Branch naming settings
Pull request description settings
Default utilities
Tips
Yubikey reminders
❯ Repository-level settings
Exit

Select Trunk branch:

Terminal
? Repo-level configuration › - Use arrow-keys. Return to submit.
❯ Trunk branch
PR Templates
Remote repository
Back
Exit

Finally, specify the trunk branch you'd like to start using:

Terminal
? Select a trunk branch, which you open pull requests against - inferred trunk main (autocomplete or arrow keys)
❯ main
experimental
release-v10

Specify the trunk branch whenever you're working on a PR on a different trunk.
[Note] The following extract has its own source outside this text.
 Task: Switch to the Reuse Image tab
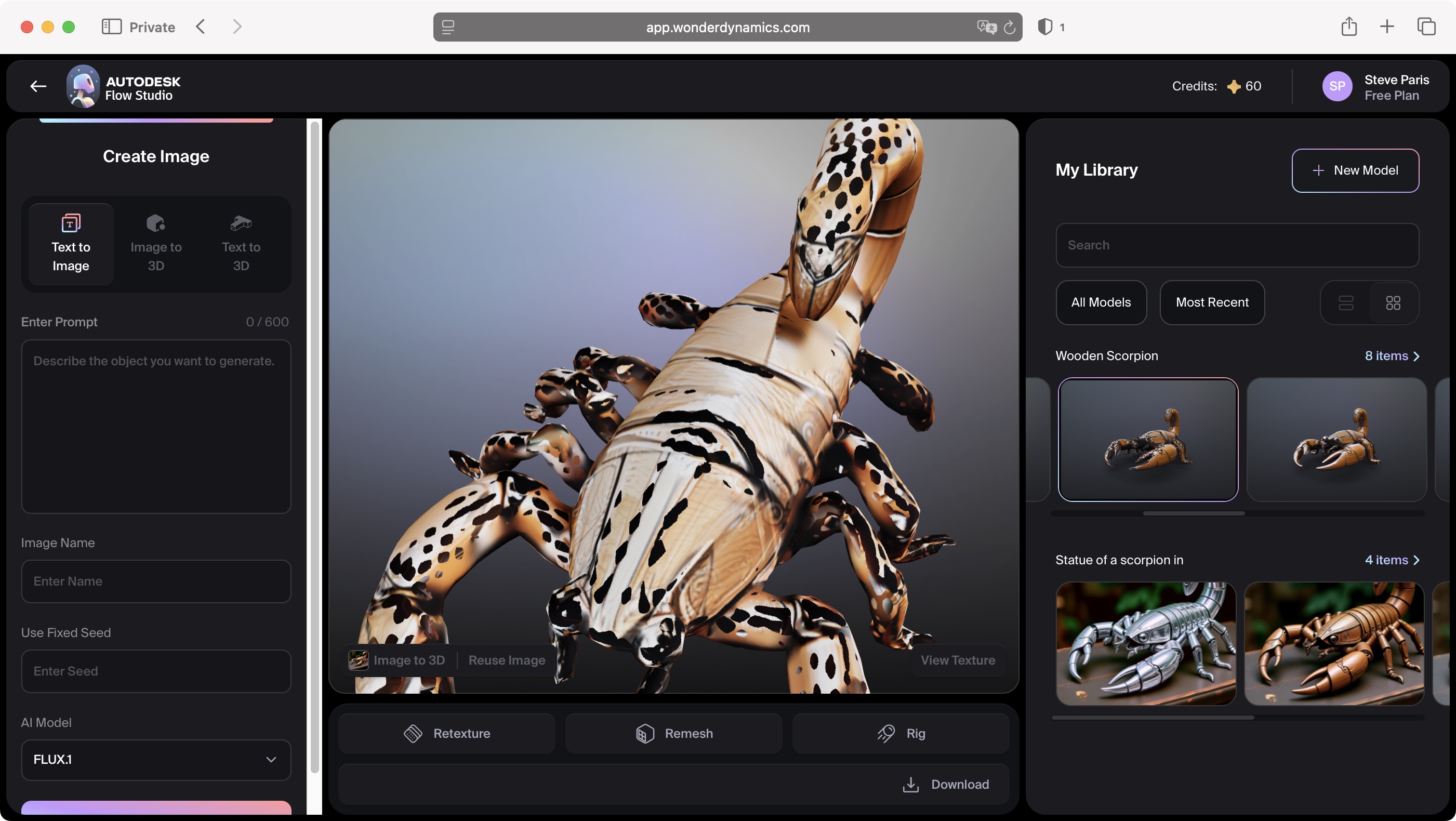506,660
In particular, when switching between branches targeting different trunks, be sure to update your trunk in Graphite.

Say you're developing against 2 trunks: main for a new feature, and release-v10 for a bug fix.
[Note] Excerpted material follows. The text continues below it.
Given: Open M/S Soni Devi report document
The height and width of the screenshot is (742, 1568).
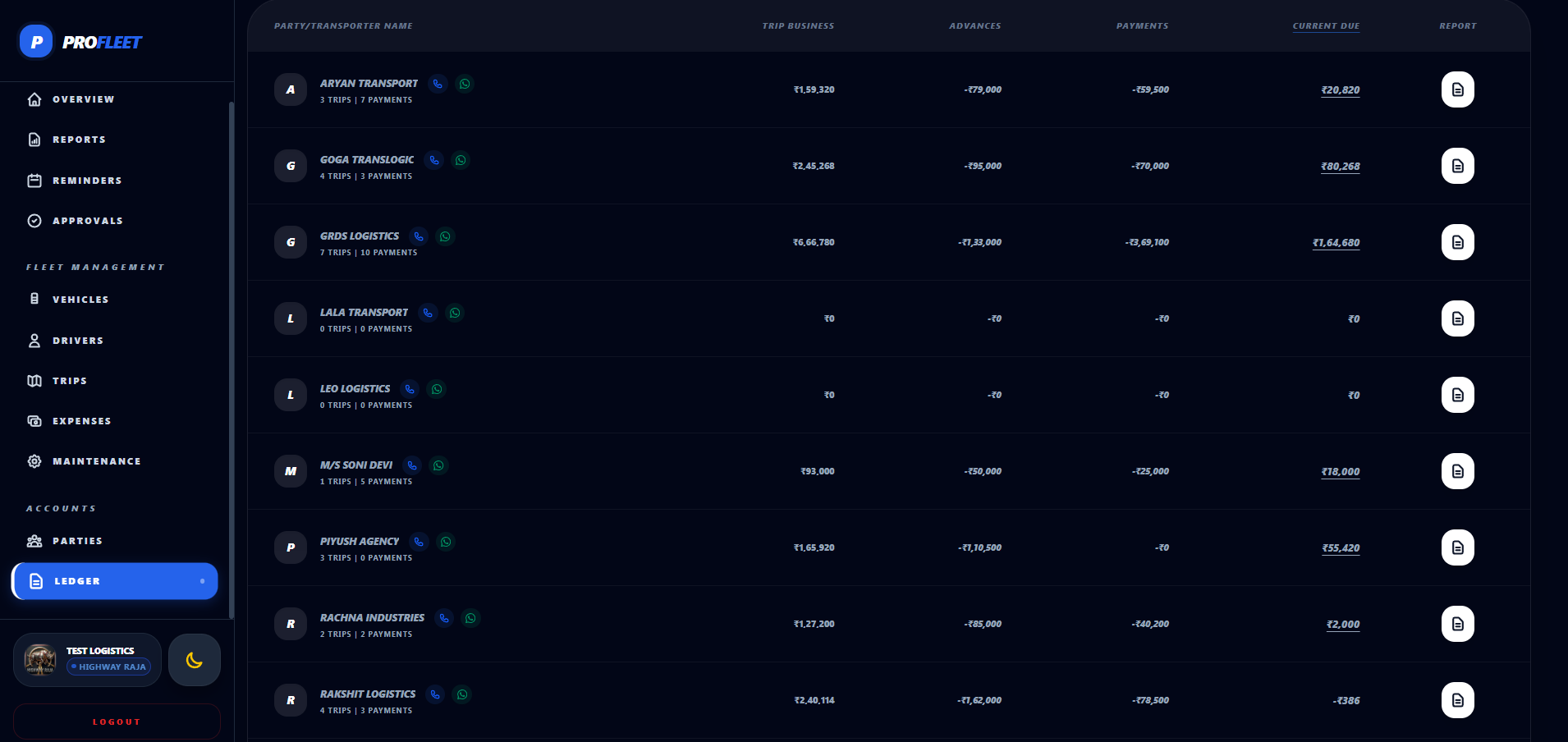Looking at the screenshot, I should pos(1457,471).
  1. When developing the new feature, you run gt checkout main and gt config to specify main as the trunk branch.

  2. After implementing the first part of your feature, you start a new stack using gt create and call it new-feature.
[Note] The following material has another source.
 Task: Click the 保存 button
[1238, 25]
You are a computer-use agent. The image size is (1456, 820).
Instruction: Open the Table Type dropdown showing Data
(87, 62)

  3. You now need to fix a bug in release-v10, so you switch using gt checkout release-v10 and gt config to specify release-v10 as the trunk branch.

  4. After finishing the bug fix, you run gt create and gt submit to submit the fix for review.

  5. You come back to your feature branch by running gt checkout new-feature and gt config to specify trunk main. After a few final changes, you run gt modify to update your branch, and gt submit to submit the PR for review.

Say you're building a new feature: new-feature will be a long-lived branch forked off main, and periodically sync in changes from main.

  1. After creating the branch new-feature, run gt checkout main and gt config to specify new-feature as the trunk branch. You develop as usual off this branch.

  2. You want to pull in changes from main, so you run gt config to temporarily specify main as trunk for the purposes of syncing.

  3. You run gt sync to pull in changes from main.

  4. To continue development on your branch, you switch trunk back to new-feature using gt config.

Specifying the correct trunk for a PR gives you the following benefits:

  • Developing: the output of gt ls will be clearer, e.g. running gt ls on main will show stacks based on main.

  • Reviewing: requirements like CI status will be evaluated against the trunk branch's branch protection rules on Graphite's PR page. This is especially useful for upstack PR's, where Graphite evaluates requirements like CI against trunk.

  • Merging: Graphite's "merge all" feature for stacks will merge down to the correct trunk branch.

PR is targeting the wrong trunk. You can fix this by simply running gt checkout {branch}, then gt config to select the correct trunk, and gt track to update the PR. After that, you can submit your stack to reflect the changes remotely. Learn more about tracking branches with gt track.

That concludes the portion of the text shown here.